New tax laws affect retirement policies
The broader objectives of the reforms are to ensure more equity across income groups

GOVERNMENT has passed its retirement reform proposals under the Taxation Laws Amendment Act, 2015.
Designed to harmonise tax treatment and annuitisation requirements for pension, provident and retirement annuity funds, the following changes will take effect on 1 March:
- Contributions by both employers and employees to pension, provident and retirement annuity funds will qualify for a tax deduction, capped at the lesser of 27.5 percent of the greater of taxable income or remuneration; or R350,000 per annum.
- Contributions by employers to pension, provident and retirement annuity funds on behalf of employees will become a taxable fringe benefit in the hands of the employee.
- The requirement to purchase an annuity will apply to all members, including pension, provident and retirement annuity funds. This implies that on retirement, members will be required to take one-third of their retirement benefit as a lump sum and the two-thirds of their retirement benefit will be paid to them every month as an annuity until they die.
- Vested rights are preserved and those members older than 55 years are exempted from the requirement to annuitise.
- The de minimis threshold is increased from R75,000 to R247,500. This effectively means that members of pension, provident and retirement annuity funds who do not have a retirement benefit exceeding R247,500 at retirement will not be required to annuitise. Only members who have a retirement benefit of R247,500 will be required to annuitise.
There are over 2.5 million provident fund members who contribute to a provident fund.

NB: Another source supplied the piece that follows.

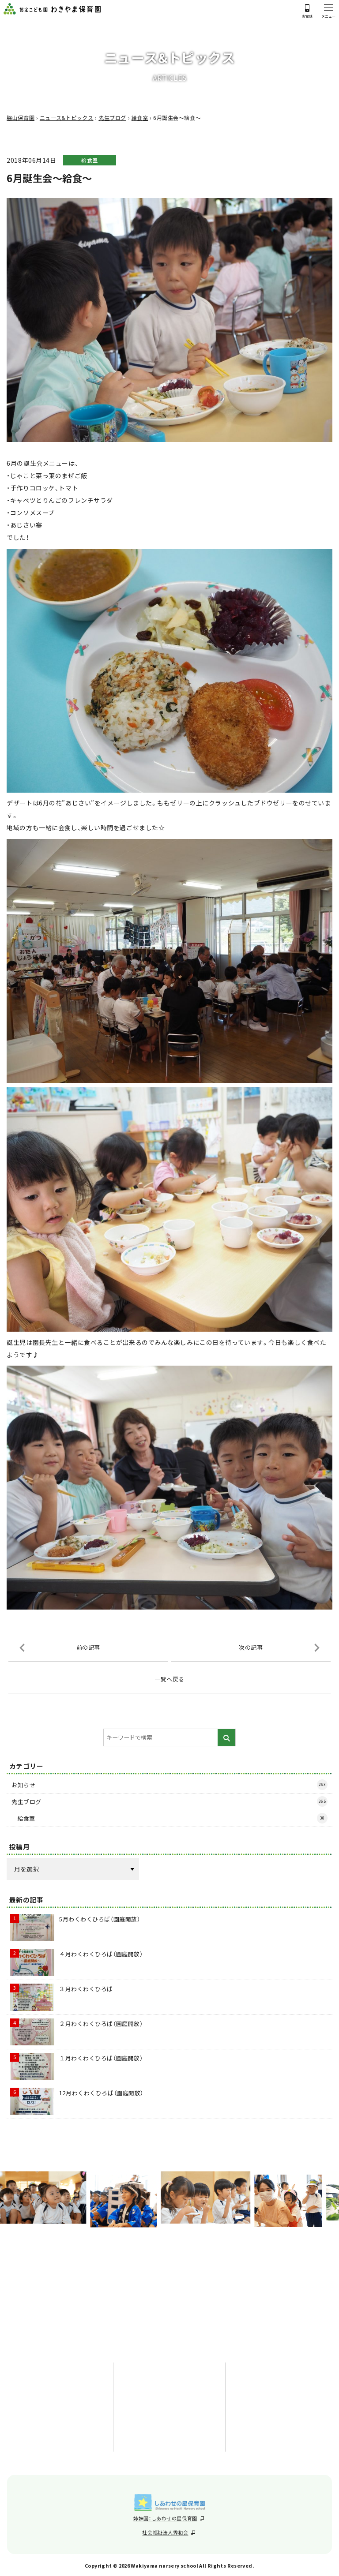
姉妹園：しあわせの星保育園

Around 1.25 million are likely to see an increase in their take home salaries, and many more will receive the tax deduction if they decide to save more for their retirement
‘This implies that on retirement, members will be required to take one-third of their retirement benefit as a lump sum and the two-thirds of their retirement benefit will be paid to them every month as an annuity until they die’, the Treasury said in its explanatory memorandum
The changes aimed at improving vertical equity between high and low income taxpayers by imposing a limit on the total allowable deduction to high income taxpayers, and horizontal equity by harmonising the same deduction across all retirement funds.
At the same time, vested rights are protected, ensuring that the impact of annuitisation takes longer to be felt by provident fund members.
In summary, the deduction cap for retirement fund contributions increases to 27.5 percent of the greater of remuneration or taxable income. This rate applies to the aggregate of contributions made to an individual’s pension, provident and retirement annuity funds. Presently, different contribution caps and deduction bases apply to the three types of funds.
The annual deduction cap is R350 000 (including the cost of risk benefits). Individuals who contribute more in any one year can carry forward any unclaimed amount and deduct these from tax in subsequent years, subject to the deduction limits in those years. Any unclaimed contributions are returned untaxed at withdrawal or retirement.